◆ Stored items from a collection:
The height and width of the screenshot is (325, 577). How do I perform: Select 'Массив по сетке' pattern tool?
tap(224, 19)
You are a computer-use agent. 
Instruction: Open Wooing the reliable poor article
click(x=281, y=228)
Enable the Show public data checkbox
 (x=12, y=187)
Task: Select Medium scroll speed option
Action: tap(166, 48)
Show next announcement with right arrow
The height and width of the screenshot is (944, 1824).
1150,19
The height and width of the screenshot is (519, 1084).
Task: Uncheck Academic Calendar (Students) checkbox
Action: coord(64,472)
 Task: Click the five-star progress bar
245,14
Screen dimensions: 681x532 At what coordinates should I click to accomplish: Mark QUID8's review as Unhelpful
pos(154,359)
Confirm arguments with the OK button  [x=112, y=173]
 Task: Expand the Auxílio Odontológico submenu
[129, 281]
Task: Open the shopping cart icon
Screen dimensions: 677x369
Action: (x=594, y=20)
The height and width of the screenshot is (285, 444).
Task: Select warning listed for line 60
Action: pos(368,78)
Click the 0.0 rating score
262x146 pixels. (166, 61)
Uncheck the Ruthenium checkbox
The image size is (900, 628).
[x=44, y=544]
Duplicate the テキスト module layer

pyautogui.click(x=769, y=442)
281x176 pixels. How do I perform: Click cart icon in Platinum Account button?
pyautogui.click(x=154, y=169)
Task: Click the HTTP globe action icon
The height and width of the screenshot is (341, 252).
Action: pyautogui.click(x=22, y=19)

◆ Work to be completed:
Print out every entry, keeping each one exact.

◆ Exercise solution:
The height and width of the screenshot is (325, 577). How do I perform: Select 'Массив по сетке' pattern tool?
tap(224, 19)
You are a computer-use agent. 
Instruction: Open Wooing the reliable poor article
click(x=281, y=228)
Enable the Show public data checkbox
 (x=12, y=187)
Task: Select Medium scroll speed option
Action: tap(166, 48)
Show next announcement with right arrow
The height and width of the screenshot is (944, 1824).
1150,19
The height and width of the screenshot is (519, 1084).
Task: Uncheck Academic Calendar (Students) checkbox
Action: coord(64,472)
 Task: Click the five-star progress bar
245,14
Screen dimensions: 681x532 At what coordinates should I click to accomplish: Mark QUID8's review as Unhelpful
pos(154,359)
Confirm arguments with the OK button  [x=112, y=173]
 Task: Expand the Auxílio Odontológico submenu
[129, 281]
Task: Open the shopping cart icon
Screen dimensions: 677x369
Action: (x=594, y=20)
The height and width of the screenshot is (285, 444).
Task: Select warning listed for line 60
Action: pos(368,78)
Click the 0.0 rating score
262x146 pixels. (166, 61)
Uncheck the Ruthenium checkbox
The image size is (900, 628).
[x=44, y=544]
Duplicate the テキスト module layer

pyautogui.click(x=769, y=442)
281x176 pixels. How do I perform: Click cart icon in Platinum Account button?
pyautogui.click(x=154, y=169)
Task: Click the HTTP globe action icon
The height and width of the screenshot is (341, 252).
Action: pyautogui.click(x=22, y=19)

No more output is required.